Based on our experience, here are some of the approaches that we at Amada have found successful:


    1. Research: do your research so you have all the information at your fingertips when you approach the subject.


    1. Know the alternatives: Amada can help you find out about the different senior housing options available in your community. Ask about arranging a visit to one of these communities with your aging parent. As a first step, we often suggest having lunch at the community to get a feel for the place.


    1. If you know in advance that your parent is adamant about staying at home, Amada can help you find out what in-home caregiving services are available.


    1. Have a meeting, not just with adult children – but include caring others as well. A best friend may have greater influence than “the kids.”

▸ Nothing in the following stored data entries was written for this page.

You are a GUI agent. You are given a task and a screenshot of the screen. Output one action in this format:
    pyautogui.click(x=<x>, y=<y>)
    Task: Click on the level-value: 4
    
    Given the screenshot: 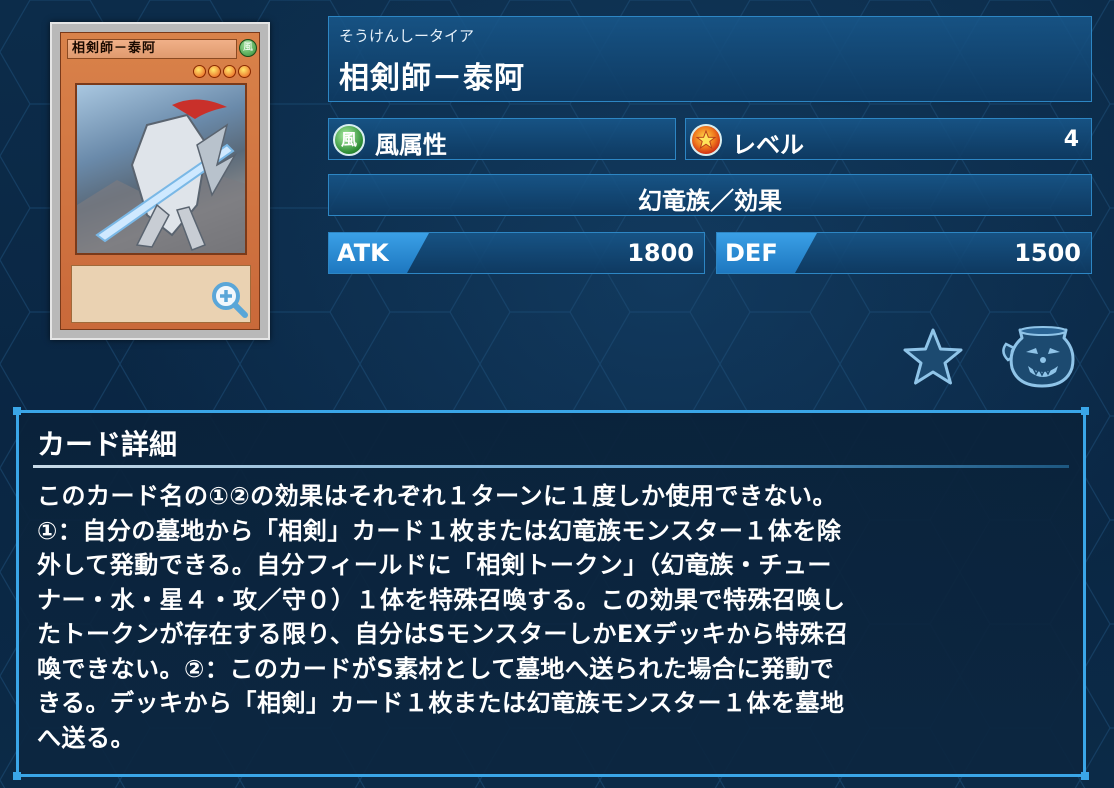 What is the action you would take?
    pyautogui.click(x=1071, y=140)
    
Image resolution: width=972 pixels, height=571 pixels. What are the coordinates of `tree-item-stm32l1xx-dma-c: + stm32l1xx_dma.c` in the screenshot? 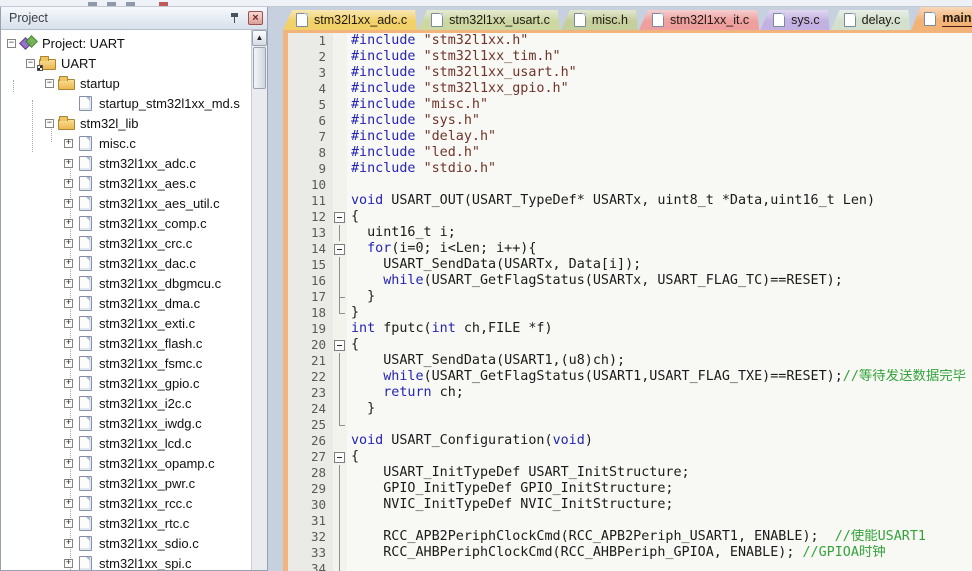 It's located at (126, 303).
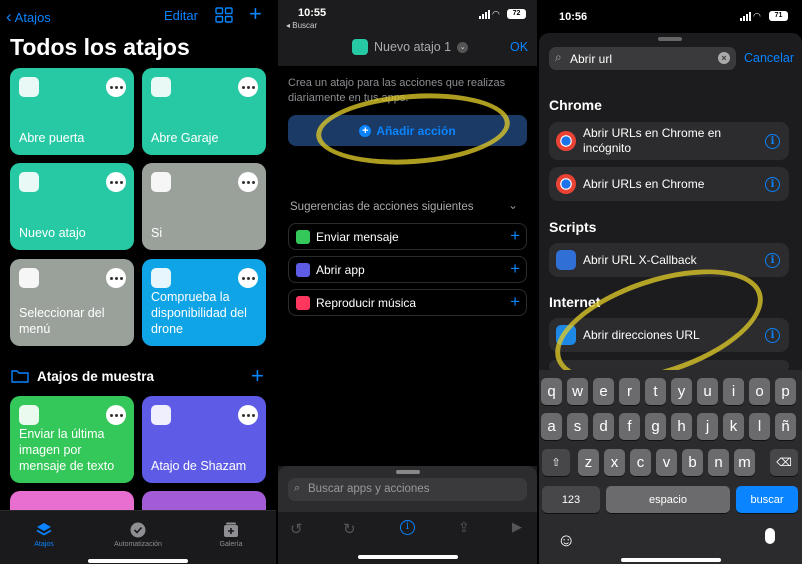 The image size is (802, 564). Describe the element at coordinates (44, 534) in the screenshot. I see `tab-atajos: Atajos` at that location.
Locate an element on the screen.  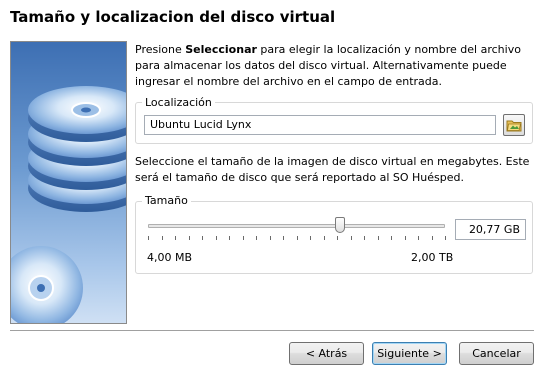
size-group-label: Tamaño is located at coordinates (166, 200).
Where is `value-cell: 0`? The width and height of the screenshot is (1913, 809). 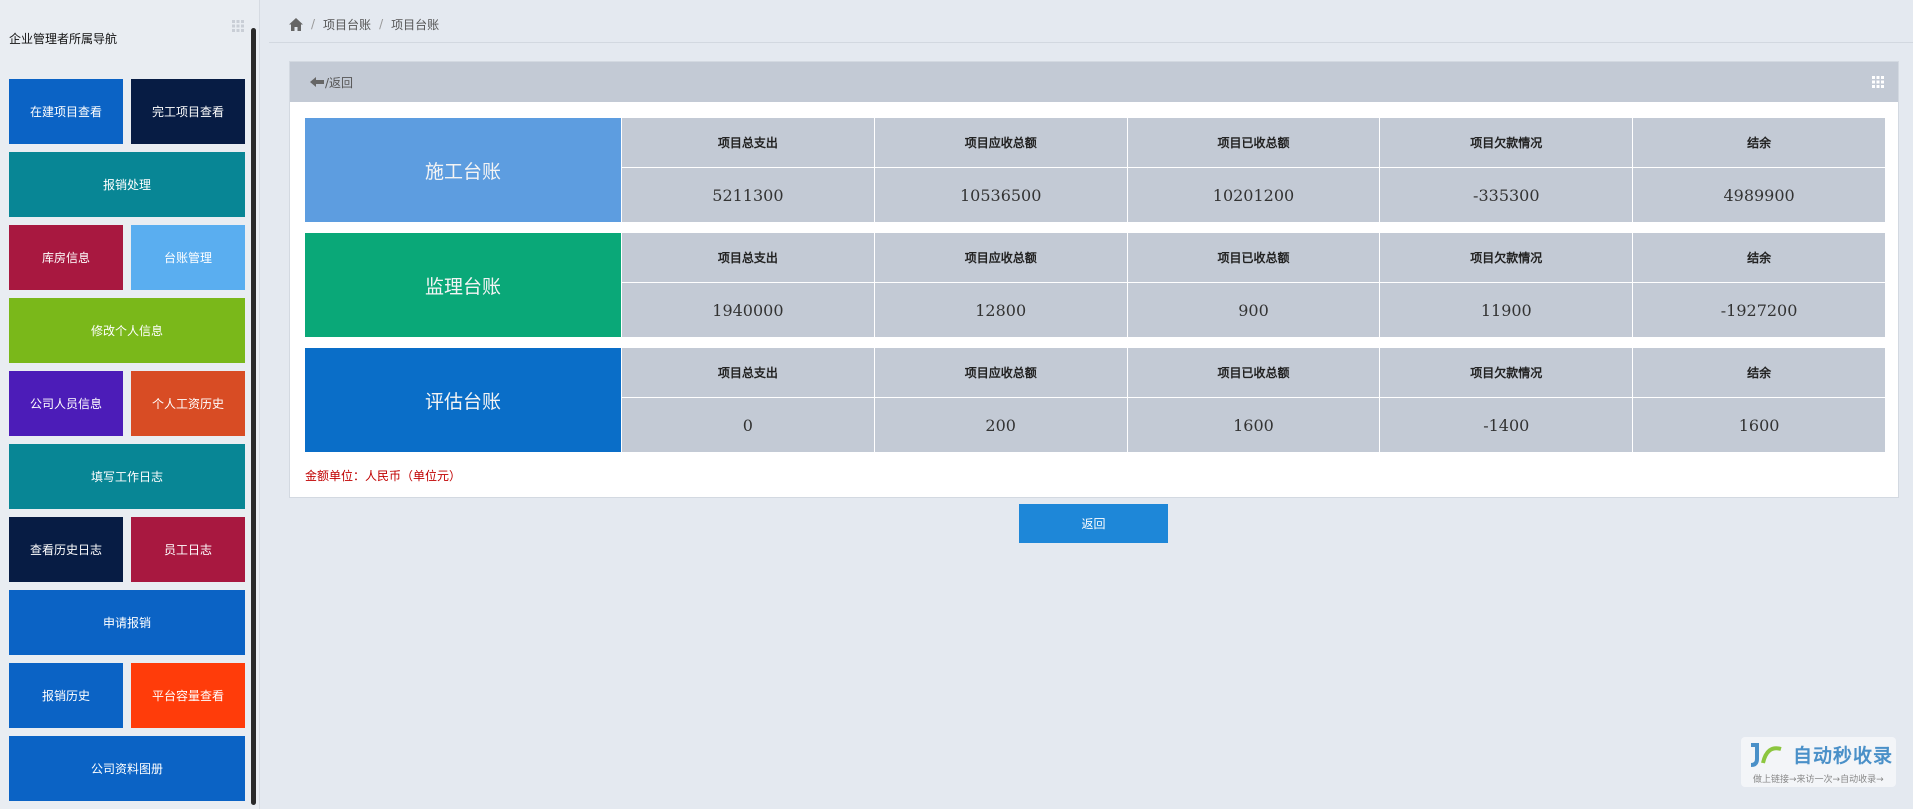 value-cell: 0 is located at coordinates (748, 425).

    1. A doctor’s input can be invaluable if you feel your parent is at risk living alone. Seniors usually respect their doctor’s advice and take it seriously.


  1. Be persistent without being pushy. Ongoing encouragement, discussion and patient suggestions may eventually be heeded. The ideal situation is when the parents reach the conclusion themselves that a different living situation would be a good idea.


The worst-case scenario is that a parent suffers a fall or an injury and that this is what forces the change. If a parent resists all suggestions and help, you cannot force them. There are no laws against adults, even aging ones, making silly decisions. As responsible, caring family members, we have to encourage our parents to be aware of their own safety and overcome their fear of change.

Legal steps are a last resort, but may be necessary if you really feel your loved one is at risk.